Pago a hipoteca do meu ex para proteger meus filhos. Os credores contarão isso contra mim?

O divórcio envolve algumas escolhas importantes na vida – e uma das mais importantes é o que fazer com a casa da família. Se você tem filhos (e uma hipoteca pendente), essa escolha pode ser ainda mais complicada.

Vejamos o exemplo hipotético de Tom e sua ex-mulher, Amy, que se divorciaram amigavelmente. Em vez de vender a casa, decidiram mantê-la para que os dois filhos pequenos pudessem ficar na casa da família. Tom mudou-se para um apartamento próximo para alugar.

Como Amy realiza várias atividades paralelas, ela não tem o que os credores consideram uma renda totalmente verificável.

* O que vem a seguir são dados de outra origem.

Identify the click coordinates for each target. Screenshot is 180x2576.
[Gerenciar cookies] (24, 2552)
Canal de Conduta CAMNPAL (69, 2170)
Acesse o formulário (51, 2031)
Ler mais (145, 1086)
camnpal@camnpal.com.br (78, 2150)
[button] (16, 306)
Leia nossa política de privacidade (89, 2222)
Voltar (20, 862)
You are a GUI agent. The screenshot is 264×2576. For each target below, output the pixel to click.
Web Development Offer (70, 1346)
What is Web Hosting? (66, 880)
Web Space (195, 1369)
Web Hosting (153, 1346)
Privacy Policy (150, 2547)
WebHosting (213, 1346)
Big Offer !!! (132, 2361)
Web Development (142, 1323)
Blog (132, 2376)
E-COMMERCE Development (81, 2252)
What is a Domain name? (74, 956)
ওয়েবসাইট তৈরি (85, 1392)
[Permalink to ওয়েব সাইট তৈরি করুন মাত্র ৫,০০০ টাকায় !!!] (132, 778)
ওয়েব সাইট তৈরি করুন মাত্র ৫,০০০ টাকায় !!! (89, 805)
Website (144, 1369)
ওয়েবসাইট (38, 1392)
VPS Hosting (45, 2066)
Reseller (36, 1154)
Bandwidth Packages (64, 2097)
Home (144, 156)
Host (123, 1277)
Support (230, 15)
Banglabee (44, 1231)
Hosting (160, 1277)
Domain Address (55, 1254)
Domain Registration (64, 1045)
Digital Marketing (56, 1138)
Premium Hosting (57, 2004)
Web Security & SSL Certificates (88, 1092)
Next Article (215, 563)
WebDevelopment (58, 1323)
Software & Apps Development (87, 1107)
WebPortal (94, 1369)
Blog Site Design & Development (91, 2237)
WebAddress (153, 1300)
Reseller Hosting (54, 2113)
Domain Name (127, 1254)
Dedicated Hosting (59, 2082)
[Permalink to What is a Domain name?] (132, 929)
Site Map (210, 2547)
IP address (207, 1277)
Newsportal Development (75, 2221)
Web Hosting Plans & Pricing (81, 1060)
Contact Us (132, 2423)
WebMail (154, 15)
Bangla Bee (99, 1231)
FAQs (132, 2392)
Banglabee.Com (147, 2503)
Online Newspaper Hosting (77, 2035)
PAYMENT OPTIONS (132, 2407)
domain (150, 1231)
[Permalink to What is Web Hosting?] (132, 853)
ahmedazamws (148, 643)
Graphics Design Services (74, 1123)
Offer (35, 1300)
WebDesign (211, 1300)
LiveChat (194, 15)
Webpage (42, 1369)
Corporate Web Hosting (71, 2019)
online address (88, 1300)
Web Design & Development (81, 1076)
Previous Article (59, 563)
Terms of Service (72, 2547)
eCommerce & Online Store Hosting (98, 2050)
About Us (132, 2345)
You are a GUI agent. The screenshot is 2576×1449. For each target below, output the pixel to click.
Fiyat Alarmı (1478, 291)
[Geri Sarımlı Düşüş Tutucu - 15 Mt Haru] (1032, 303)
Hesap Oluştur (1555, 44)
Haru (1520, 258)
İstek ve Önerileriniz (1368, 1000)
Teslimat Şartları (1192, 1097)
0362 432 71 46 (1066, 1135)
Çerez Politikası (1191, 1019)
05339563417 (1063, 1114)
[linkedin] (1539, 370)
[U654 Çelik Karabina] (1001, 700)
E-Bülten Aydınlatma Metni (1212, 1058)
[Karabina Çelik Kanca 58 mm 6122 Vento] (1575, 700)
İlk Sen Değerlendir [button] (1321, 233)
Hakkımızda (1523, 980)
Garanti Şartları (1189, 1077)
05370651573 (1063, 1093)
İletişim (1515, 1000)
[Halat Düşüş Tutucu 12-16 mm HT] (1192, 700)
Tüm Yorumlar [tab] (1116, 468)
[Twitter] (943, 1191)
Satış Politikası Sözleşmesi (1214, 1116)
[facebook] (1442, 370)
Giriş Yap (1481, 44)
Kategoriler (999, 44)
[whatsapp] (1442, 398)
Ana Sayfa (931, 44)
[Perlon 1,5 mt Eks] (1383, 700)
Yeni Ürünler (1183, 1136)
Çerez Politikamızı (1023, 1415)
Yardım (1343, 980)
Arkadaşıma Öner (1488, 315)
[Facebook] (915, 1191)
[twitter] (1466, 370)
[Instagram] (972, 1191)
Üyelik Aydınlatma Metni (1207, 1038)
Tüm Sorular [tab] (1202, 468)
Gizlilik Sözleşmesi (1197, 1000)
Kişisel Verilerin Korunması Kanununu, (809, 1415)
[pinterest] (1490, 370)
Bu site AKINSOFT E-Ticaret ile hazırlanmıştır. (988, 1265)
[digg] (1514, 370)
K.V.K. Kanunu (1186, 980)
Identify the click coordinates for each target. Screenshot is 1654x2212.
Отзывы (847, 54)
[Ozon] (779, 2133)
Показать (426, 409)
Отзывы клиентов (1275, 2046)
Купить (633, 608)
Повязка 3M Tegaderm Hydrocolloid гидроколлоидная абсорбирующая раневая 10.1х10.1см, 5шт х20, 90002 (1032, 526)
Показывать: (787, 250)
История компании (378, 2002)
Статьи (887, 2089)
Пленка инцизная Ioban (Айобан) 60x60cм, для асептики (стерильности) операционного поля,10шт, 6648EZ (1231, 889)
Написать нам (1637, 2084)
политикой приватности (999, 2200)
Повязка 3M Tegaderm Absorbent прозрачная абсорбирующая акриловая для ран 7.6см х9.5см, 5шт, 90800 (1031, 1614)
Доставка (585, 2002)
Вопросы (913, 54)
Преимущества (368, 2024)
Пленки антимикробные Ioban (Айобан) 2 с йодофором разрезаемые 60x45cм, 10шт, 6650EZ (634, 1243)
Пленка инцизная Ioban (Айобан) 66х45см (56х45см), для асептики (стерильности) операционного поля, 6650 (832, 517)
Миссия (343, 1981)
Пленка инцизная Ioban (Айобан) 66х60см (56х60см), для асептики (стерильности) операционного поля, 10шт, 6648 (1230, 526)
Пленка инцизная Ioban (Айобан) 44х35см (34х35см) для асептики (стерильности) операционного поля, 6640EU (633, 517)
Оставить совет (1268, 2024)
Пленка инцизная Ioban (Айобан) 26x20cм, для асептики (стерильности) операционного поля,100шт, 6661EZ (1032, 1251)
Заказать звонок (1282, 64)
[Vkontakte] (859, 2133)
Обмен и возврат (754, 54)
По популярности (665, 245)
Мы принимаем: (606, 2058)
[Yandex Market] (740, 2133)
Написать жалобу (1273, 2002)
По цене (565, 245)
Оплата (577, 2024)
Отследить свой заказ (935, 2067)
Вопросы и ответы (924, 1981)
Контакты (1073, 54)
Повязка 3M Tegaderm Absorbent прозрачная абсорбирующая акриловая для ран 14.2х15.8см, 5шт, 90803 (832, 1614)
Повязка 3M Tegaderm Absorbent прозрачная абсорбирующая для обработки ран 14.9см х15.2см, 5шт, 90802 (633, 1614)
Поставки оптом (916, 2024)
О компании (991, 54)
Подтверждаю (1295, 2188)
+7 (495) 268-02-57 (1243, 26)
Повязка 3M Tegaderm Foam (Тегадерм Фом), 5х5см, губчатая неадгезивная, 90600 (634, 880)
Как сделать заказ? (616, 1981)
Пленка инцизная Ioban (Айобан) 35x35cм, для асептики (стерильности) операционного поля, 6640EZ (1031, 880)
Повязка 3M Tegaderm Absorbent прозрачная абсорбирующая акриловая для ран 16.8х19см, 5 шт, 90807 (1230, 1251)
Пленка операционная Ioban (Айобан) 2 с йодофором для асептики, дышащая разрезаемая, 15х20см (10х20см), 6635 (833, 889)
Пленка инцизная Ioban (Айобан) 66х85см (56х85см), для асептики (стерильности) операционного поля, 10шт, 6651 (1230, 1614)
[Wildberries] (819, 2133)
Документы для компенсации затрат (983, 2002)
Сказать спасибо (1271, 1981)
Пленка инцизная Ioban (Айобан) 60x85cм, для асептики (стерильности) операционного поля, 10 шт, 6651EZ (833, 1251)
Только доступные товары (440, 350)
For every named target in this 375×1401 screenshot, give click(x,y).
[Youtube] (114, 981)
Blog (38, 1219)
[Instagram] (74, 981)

Então Tom concordou em continuar pagando a hipoteca – em seu nome – e Amy pagaria a ele assim que recebesse o contracheque com seus ganhos adicionais.

Eles nunca tiveram problemas com esse acordo. Mas agora Tom está pensando em comprar um apartamento e teme ter problemas para conseguir uma segunda hipoteca – embora Amy esteja pagando a ele o pagamento da hipoteca da casa da família.

Este tipo de situações estão a tornar-se mais comuns, especialmente entre pais divorciados ou separados que tentam dar prioridade à estabilidade dos seus filhos. Mas os credores não avaliam as hipotecas com base na dinâmica familiar.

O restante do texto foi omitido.